— Start —

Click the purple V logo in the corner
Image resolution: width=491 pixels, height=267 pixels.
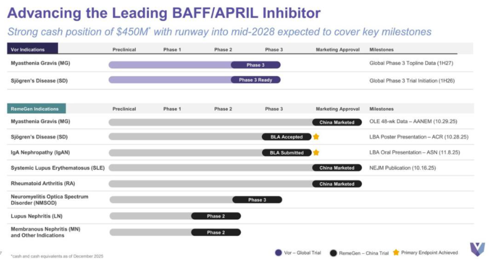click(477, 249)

— End —
— Start —

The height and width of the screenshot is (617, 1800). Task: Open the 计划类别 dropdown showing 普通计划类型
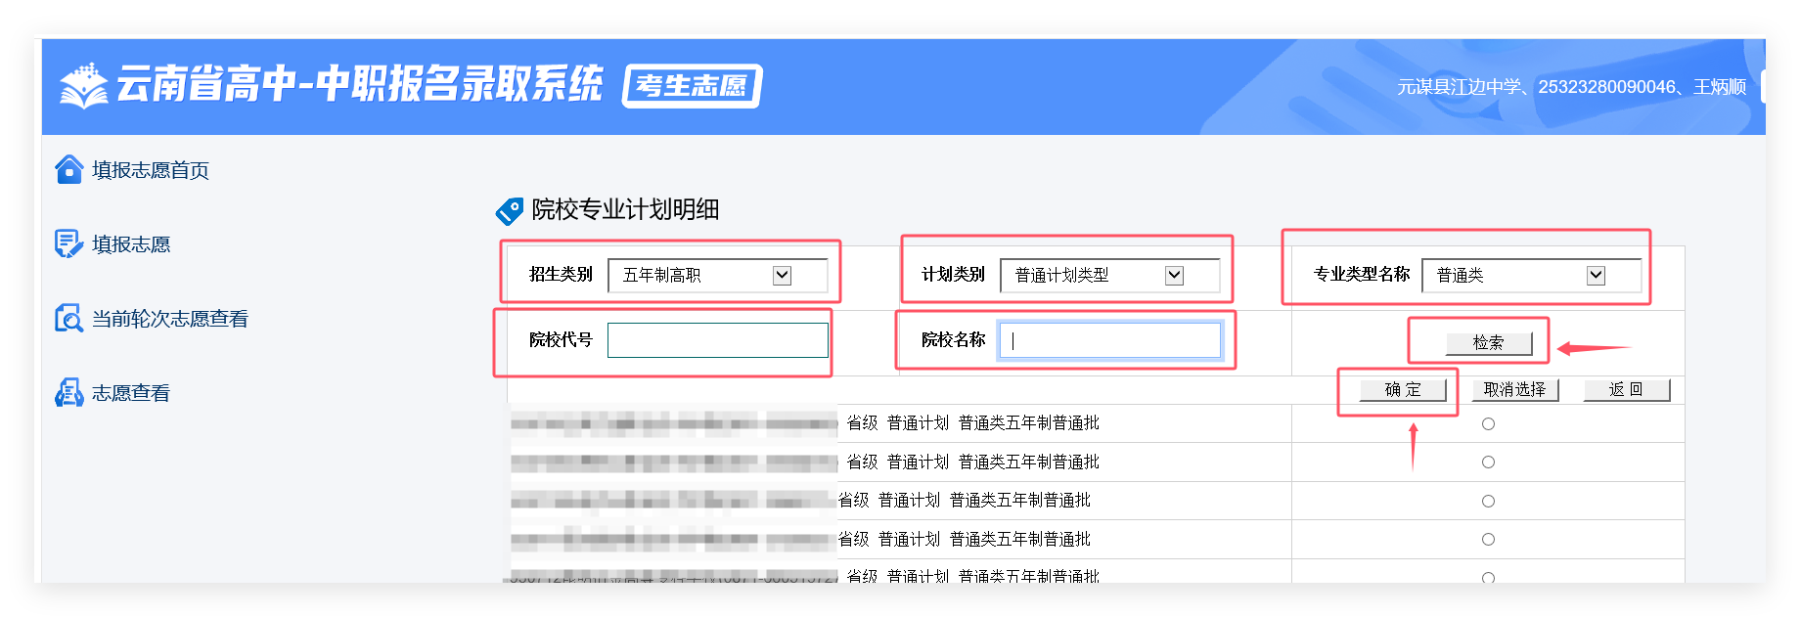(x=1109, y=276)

— End —

**What is required:**
Retype the entries from the line containing "Click the purple V logo in the corner" through the line containing "click(477, 249)", including both of those lines. Leave the pictures out of your answer.

**The solution:**
Click the purple V logo in the corner
Image resolution: width=491 pixels, height=267 pixels.
click(477, 249)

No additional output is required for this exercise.